雪越下越大,我站在院子里看著他們的背影。
大哥哥把手套送我了,可我還是很冷很冷。
生父要我去喂豬,我半天都沒動,他拿著掃把出來要打我。
這時劉嬸突然跑了回來,攔住了他。
她盯著我,深深嘆氣,道:「要不,三妹你給我吧,我家缺個女兒。」
02
媽媽花了五十塊錢,在村支書和村里幾個長輩的見證下,我就成了她女兒了。
我離開時,生母還冷嘲熱諷:「她是個病秧子掃把星,你領走就是你的,可別養一段時間不喜歡又還回來。
」
「到時候我們可不要,錢也不會退你。」
媽媽把三哥的衣服拿給我穿,又給我買了厚襪子、厚鞋子。
我每天都能吃一個燉雞蛋,晚上睡覺時她抱著我。
她軟軟的,暖和和的。
半夜里我憋著咳嗽,她還會輕輕幫我拍背順氣。
三個哥哥也很好。
有什麼好吃的好玩的,都會讓著我。
這樣的日子太好了,我時常不敢相信,覺得自己在做夢。
天氣越發冷了,過小年這天,爸爸回來了。
他在工地上干活,只有逢年過節和農忙才會回來。
他長得很高大,不茍言笑。
媽媽把我推出去時,他眉頭緊緊皺著。
他不喜歡我。
晚上我閉著眼睛裝睡著,聽見爸爸說:「家里條件也就那樣,哪里還能養個孩子。
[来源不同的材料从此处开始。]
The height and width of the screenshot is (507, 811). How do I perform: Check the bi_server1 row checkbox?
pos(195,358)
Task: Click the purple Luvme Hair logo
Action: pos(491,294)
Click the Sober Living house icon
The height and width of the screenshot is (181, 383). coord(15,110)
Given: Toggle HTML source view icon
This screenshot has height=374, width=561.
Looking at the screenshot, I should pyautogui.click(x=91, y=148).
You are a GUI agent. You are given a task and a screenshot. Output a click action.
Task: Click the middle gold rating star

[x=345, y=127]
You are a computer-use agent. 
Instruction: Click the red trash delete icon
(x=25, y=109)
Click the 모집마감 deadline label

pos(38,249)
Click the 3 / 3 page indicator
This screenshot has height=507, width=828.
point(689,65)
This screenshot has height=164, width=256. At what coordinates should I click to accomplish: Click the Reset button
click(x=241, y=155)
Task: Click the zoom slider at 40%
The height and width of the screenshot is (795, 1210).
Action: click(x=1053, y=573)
」
「你簡直是瞎搞。」
「她吃得又不多。」
「這不是多不多的事,養了你就得管她一輩子,你這……」
媽媽低聲道:「我手上沒錢了,你那有錢吧,我明天得帶她去醫院瞧瞧,別把人咳壞了。」
爸爸長長嘆息,接下來便是窸窸窣窣脫衣服的聲音。
第二天天還沒亮,媽媽就叫我起床。
她要帶我去醫院瞧病。
那時候農村人沒有醫保,生病都是靠扛著,極少有人去醫院。
我死死抓著門框不肯去。
我不想他們為我花錢,我怕他們會覺得我累贅,然后把我送回生父生母那。
僵持了好久后,爸爸起來了。
他一把抱起我甩到背上,穿上鞋子就出門了。
大概是老天爺可憐我吧。
走到半路,碰到了一個老中醫回鄉探親。
老中醫幫我把了脈,說我不是什麼大毛病,就是長期身體虧空,只要好好養著,慢慢就好了。
最后他給開了方子,也沒收看病的錢。
媽媽按方子給我抓藥,吃了三天,果然好多了。